[Saved entries]

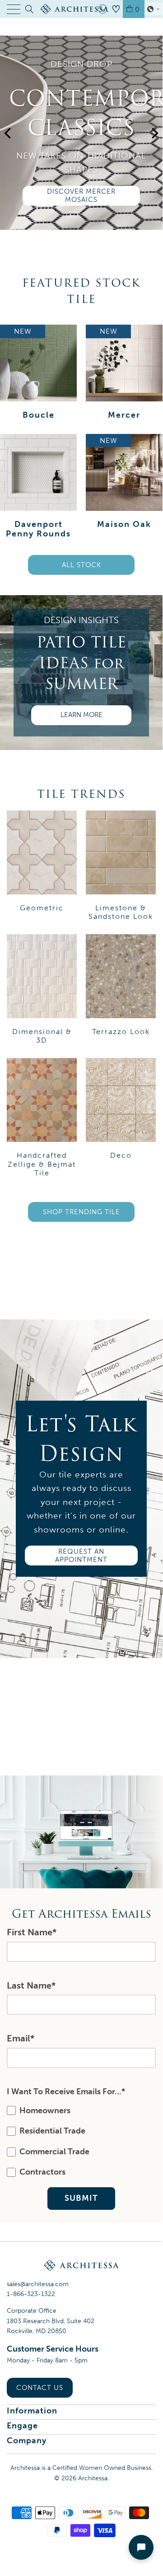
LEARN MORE (81, 715)
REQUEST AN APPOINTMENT (81, 1555)
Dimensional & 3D (42, 989)
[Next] (154, 146)
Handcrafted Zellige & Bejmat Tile (42, 1117)
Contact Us (39, 2388)
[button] (153, 9)
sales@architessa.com (38, 2284)
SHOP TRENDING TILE (81, 1212)
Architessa (92, 2478)
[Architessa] (81, 9)
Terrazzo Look (121, 985)
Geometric (42, 861)
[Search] (28, 9)
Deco (121, 1109)
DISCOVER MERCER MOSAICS (81, 196)
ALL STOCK (81, 565)
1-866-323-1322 (31, 2294)
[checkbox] (79, 2141)
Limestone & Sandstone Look (121, 866)
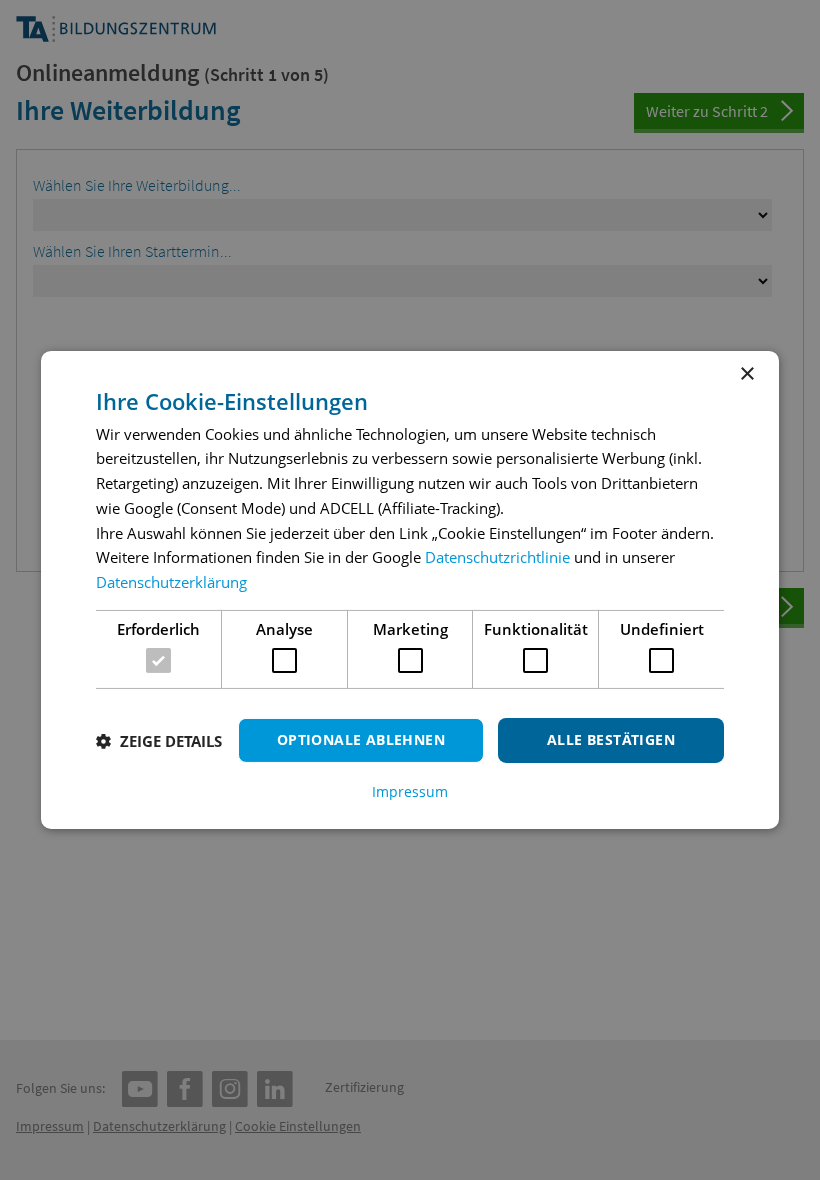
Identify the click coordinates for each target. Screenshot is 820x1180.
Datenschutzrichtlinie (497, 557)
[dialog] (410, 590)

_PROBLEM TO WORK ON:_ Repeat all the records exactly, images excluded.

_REPLY:_
LEARN MORE (81, 715)
REQUEST AN APPOINTMENT (81, 1555)
Dimensional & 3D (42, 989)
[Next] (154, 146)
Handcrafted Zellige & Bejmat Tile (42, 1117)
Contact Us (39, 2388)
[button] (153, 9)
sales@architessa.com (38, 2284)
SHOP TRENDING TILE (81, 1212)
Architessa (92, 2478)
[Architessa] (81, 9)
Terrazzo Look (121, 985)
Geometric (42, 861)
[Search] (28, 9)
Deco (121, 1109)
DISCOVER MERCER MOSAICS (81, 196)
ALL STOCK (81, 565)
1-866-323-1322 (31, 2294)
[checkbox] (79, 2141)
Limestone & Sandstone Look (121, 866)
Identify the click coordinates for each target. Screenshot is 820x1180.
Datenschutzrichtlinie (497, 557)
[dialog] (410, 590)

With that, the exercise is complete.